CasC = CloudBees CasC for Masters (CloudBees-specific solution built on top of JCasC)
- A single file to declare an entire installation.
- Updating this single file is the mechanism to affect the state of the cluster.
- A recognition that CloudBees CI is never the only piece of software installed into a single cluster.
- No restarts of CJOC or a master to ensure an install is "complete". Only exception here is when Jenkins just naturally requires a restart (e.g. after a plugin installation).
- No manual interventions during install/upgrade.
- No deriving new docker images.
- No forks of an upstream helm chart.
- Uses only Jenkins/CloudBees CI/Kubernetes/helm primitives and templating via Go Templates in helm and helmfile. We agument and fill gaps where we have to (pre-pulling extra plugins on CJOC, JCasC on CJOC, Groovy scripts where JCasC doesn't work, etc.)
- Favor self-configuration. As an example, we show preference to mount a groovy script to a master so it boots up and configures RBAC itself, versus booting the master and subsequently calling its REST API.
- No admin access to OC or Masters for anyone outside the team that operations this installation. All RBAC is programmatically configured and all access is assigned from the level of a folder inside a master.
- No one should ever need to go into the CJOC UI (and possibly never a Master's UI).
- Self-servicing a master should be simple and secure.
- Make decisions that maintain the supportability of the product, while enabling functionality that might not be present out of the box.
- Scaling, and testing CloudBees CI at scale, is a first-class concern.
- Begin treating masters like cattle.
What are the gaps we're filling? How difficult would it be to reproduce these unsupported automations manually given the need for support?
Note that many of these are easy to reproduce individually. Taken together, it might require an engineer a good amount of time to effectively rebuild an environment manually. Pehaps that illustrates the benefits, though.
Currently you cannot install CloudBees CI without human interaction. There are serveral components that require custom automation:
First things first, we skip the installation wizard with a cli flag (-Djenkins.install.runSetupWizard=false
), as it is a manual interface.
We apply a license with a groovy init script. There are other approaches to this, but in this case the groovy script is super simple. While groovy is not supported, this relatively innocuous script is probably of little harm.
We use a special flag (-Dcb.IMProp.fsProfiles
) and mount a specific file to tell the OperationsCenter to install a certain set of plugins from the envelope when booted.

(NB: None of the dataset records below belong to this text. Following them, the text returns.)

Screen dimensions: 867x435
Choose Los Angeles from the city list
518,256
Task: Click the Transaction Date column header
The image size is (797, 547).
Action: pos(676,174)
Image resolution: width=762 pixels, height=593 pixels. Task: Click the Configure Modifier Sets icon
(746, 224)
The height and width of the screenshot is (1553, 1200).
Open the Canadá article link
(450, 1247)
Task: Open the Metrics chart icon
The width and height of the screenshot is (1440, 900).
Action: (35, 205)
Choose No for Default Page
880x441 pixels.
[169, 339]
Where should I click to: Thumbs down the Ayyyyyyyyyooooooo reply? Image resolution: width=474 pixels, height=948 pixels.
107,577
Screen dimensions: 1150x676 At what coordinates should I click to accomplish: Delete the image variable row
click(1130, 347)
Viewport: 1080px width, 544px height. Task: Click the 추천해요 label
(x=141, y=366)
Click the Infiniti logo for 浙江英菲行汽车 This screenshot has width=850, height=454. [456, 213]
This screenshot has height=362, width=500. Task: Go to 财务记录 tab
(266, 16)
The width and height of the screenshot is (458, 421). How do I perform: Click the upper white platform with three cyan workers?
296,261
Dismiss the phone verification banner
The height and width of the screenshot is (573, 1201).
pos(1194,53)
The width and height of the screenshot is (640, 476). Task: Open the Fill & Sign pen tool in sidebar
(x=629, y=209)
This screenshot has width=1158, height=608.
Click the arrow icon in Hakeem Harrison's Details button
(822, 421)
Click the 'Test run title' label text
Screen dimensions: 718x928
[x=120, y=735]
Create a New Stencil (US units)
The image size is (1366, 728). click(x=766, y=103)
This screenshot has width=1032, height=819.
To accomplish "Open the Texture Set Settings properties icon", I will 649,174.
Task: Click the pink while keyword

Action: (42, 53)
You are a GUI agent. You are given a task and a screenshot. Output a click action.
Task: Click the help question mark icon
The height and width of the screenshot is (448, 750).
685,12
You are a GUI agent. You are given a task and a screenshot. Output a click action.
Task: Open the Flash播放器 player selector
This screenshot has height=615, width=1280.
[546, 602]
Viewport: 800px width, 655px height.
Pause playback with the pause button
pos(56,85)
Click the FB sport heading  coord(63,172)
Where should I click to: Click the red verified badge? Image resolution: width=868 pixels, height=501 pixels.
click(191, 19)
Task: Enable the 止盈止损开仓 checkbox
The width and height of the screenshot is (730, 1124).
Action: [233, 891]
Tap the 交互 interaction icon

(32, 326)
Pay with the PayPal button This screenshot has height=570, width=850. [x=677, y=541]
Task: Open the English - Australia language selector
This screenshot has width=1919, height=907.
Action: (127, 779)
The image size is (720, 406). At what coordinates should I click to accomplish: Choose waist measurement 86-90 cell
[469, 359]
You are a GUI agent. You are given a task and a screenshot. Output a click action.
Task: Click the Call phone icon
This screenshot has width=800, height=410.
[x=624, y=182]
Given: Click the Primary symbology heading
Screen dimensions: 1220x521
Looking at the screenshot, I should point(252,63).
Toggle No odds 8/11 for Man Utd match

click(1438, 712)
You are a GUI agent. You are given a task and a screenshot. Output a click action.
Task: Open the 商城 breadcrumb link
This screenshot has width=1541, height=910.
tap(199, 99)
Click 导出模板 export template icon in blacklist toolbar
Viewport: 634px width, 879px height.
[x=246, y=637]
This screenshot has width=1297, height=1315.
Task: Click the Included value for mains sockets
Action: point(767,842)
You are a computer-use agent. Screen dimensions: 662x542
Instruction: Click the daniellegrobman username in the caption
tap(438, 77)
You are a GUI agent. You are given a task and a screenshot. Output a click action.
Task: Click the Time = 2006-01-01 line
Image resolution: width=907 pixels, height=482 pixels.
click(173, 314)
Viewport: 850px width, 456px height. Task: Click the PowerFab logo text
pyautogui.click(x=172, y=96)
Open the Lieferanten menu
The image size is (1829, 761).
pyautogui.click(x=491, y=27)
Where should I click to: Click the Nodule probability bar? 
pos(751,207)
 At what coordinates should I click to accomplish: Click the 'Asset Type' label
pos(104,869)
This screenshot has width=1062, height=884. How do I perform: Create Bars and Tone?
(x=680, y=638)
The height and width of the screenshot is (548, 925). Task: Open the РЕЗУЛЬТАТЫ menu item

Because the OC allows you to install tier 3 plugins from its Update Center after boot, having these installed programmatically (again, without restart) is required. We achieve this by detecting the version of Operations Center ahead of time (via the helm chart app version), and using that version, download the plugin directly from that UC and mount it in a PV that will be mounted to the container. This process is contained in the oc-extra-plugins
chart.
If you want to automate the setup of various System Configuration of the underlying Jenkins (and its plugins) for the Operations Center, you have two options: 1) Groovy scripts, or 2) JCasC. Both are unsupported.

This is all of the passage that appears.